Learning Path 6 - Lab 1 - Exercise 1 - Create queries for Microsoft Sentinel using Kusto Query Language (KQL)
Lab scenario
You’re a Security Operations Analyst working at a company that is implementing Microsoft Sentinel. You’re responsible for performing log data analysis to search for malicious activity, display visualizations, and perform threat hunting. To query log data, you use the Kusto Query Language (KQL).
Important: The lab exercises for Learning Path #6 are in a standalone environment. If you exit the lab before completing it, you will be required to re-run any configurations steps again.
Note: This lab profile takes >15 minutes to fully build as Microsoft Sentinel is being predeployed in your Azure subscription with the name defenderWorkspace.
Estimated time to complete this lab: 60 minutes
Task 1: Prepare the KQL testing area
In this task, you install the Microsoft Sentinel Training Lab Solution from the Marketplace which will populate a Log Analytics workspace with sample data that you can use to practice writing KQL statements.
-
Login to WIN1 virtual machine as Admin with the password: Pa55w.rd.
-
In the Microsoft Edge browser, go to https://portal.azure.com and login with the assigned credentials.
-
In the Azure search bar, type Microsoft Sentinel Training Lab Solution and select it from the results.
Hint: It will be in the Marketplace section.
-
In the Microsoft Sentinel Training Lab Solution page, select Create to install the solution.
-
In the Create Microsoft Sentinel Training Lab Solution page, select the defender-RG Resource Group and the defenderWorkspace workspace.
-
Select Review + Create to deploy the solution.
-
When validation is complete, select Create to deploy the solution.
Note: It takes approximately ten minutes for the solution to be fully deployed and for all resources to be available.
- Wait for the deployment to complete, then select Home from the breadcrumb navigation.
Task 2: Explore the Log Analytics Workspace
-
In the Azure portal search bar, type Microsoft Sentinel and select it from the results.
-
On the Microsoft Sentinel page, select the defenderWorkspace workspace.
-
In the Microsoft Sentinel, expand the General section and select Logs from the navigation menu.
-
Close the Log Analytics video pop-up window that appears.
-
Close the Queries hub.
-
Use the dropdown menu to change from Simple mode to KQL mode.
-
Explore the available tables and other tools listed in the schema and filter pane on the left side of the screen.
-
In the query editor, enter the following query and select the Run button.

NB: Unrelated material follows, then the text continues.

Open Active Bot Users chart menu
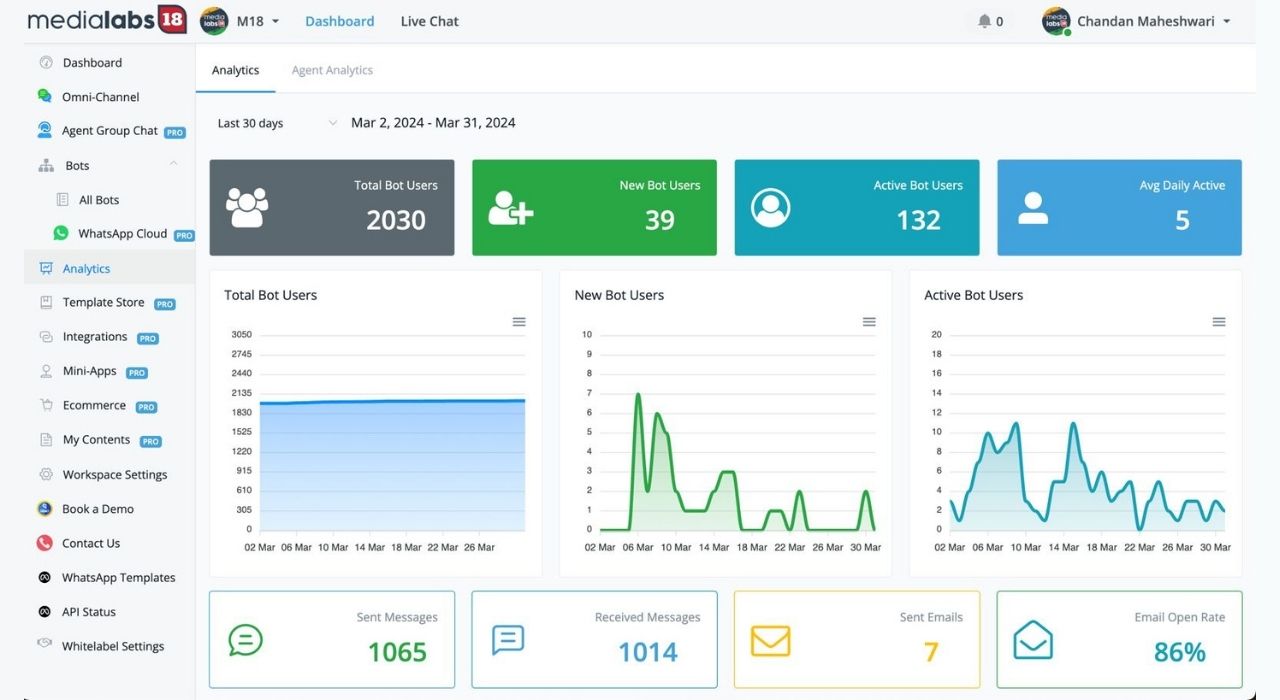This screenshot has width=1280, height=700. pyautogui.click(x=1219, y=322)
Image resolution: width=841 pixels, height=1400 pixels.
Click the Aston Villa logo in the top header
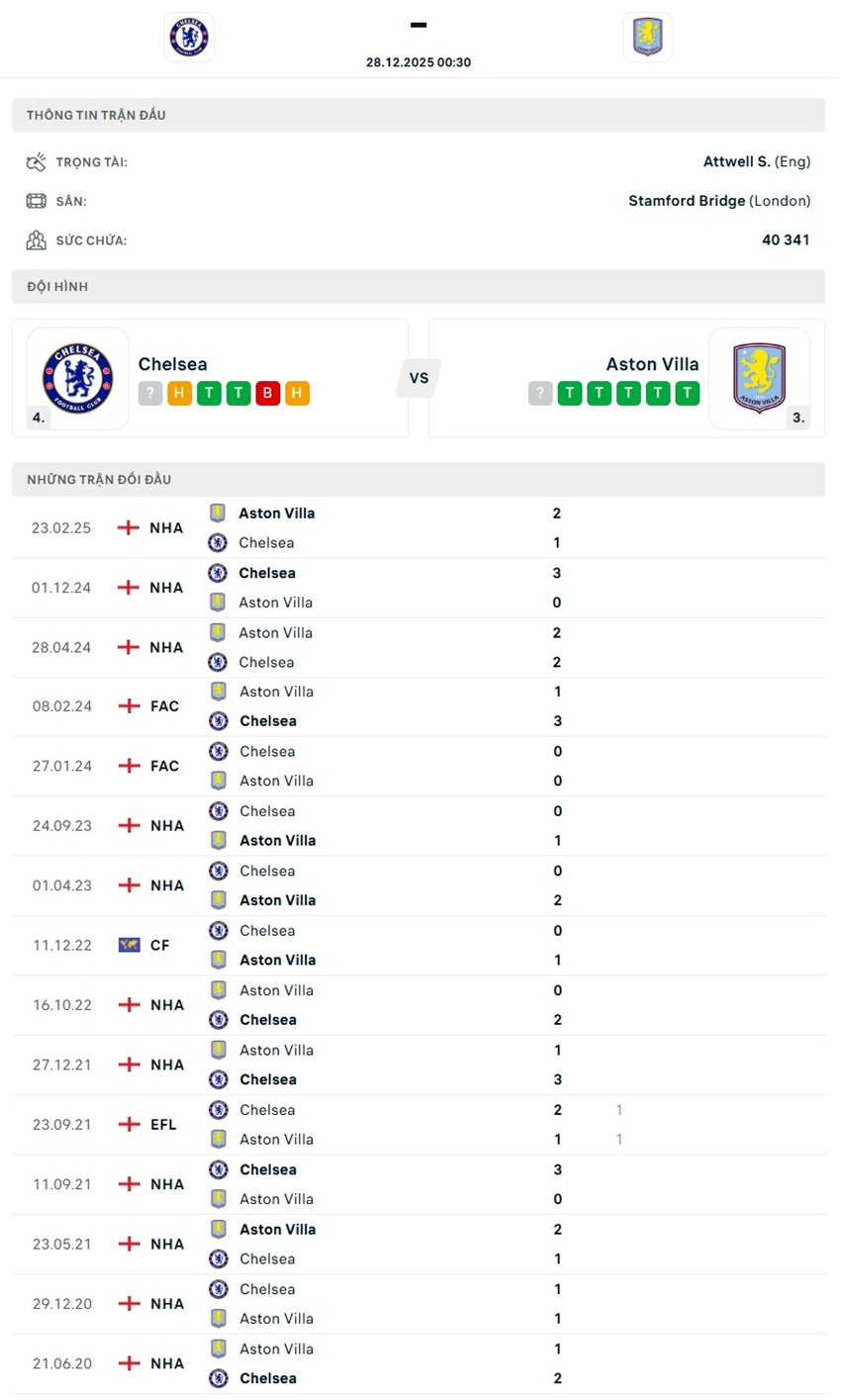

You should see the query results in the bottom window.
SecurityEvent_CL
Note: The SecurityEvent_CL table is a custom table created by the Microsoft Sentinel Training Lab Solution. It contains sample data that you can use to practice writing KQL statements.
-
Notice that the filter set to Show: 1000 results.
-
Next to the first record, select the > to expand the information for the row.
Task 3: Run Basic KQL Statements
In this task, you’ll build basic KQL statements.
Important: For each query, clear the previous statement from the Query Window or open a new Query Window by selecting + after the last opened tab (up to 25).
-
The following statement demonstrates the search operator, which searches all columns in the table for the value.
-
The Time range should default to Last 24 hours in the Query Window.
-
In the Query Window, enter the following statement and select Run:
search "Computer"
Note: Using the Search operator without specific tables or qualifying clauses is less efficient than table-specific and column-specific text filtering.
-
The following statement demonstrates search across tables listed within the in clause. In the Query Window, enter the following statement and select Run:
search in (SecurityEvent_CL,App*) "new"
-
Change back the Time range to Last 24 hours in the Query Window.
-
The following statements demonstrate the where operator, which filters on a specific predicate. In the Query Window, enter the following statement and select Run:
Important: You should select Run after entering each query from the code blocks below.
SecurityEvent_CL | where TimeGenerated > ago(7d)
Note: The Time range now shows Set in query since we are filtering with the TimeGenerated column.
SecurityEvent_CL | where TimeGenerated > ago(7d) and EventID_s == 4624
SecurityEvent_CL | where TimeGenerated > ago(7d) | where EventID_s == 4624 | where AccountType_s =~ "user"
SecurityEvent_CL | where TimeGenerated > ago(7d) and EventID_s in (4624, 4625)
-
The following statement demonstrates the use of the let statement to declare variables. In the Query Window, enter the following statement and select Run:
let timeOffset = 1h; let discardEventID = 4688; SecurityEvent_CL | where TimeGenerated > ago(timeOffset*2) and TimeGenerated < ago(timeOffset) | where EventID_s != discardEventID
-
The following statement demonstrates the use of the let statement to declare a dynamic list. In the Query Window, enter the following statement and select Run:
let suspiciousAccounts = datatable(account: string) [ @"NA\timadmin", @"NT AUTHORITY\SYSTEM" ]; SecurityEvent_CL | where TimeGenerated > ago(7d) | where Account_s in (suspiciousAccounts)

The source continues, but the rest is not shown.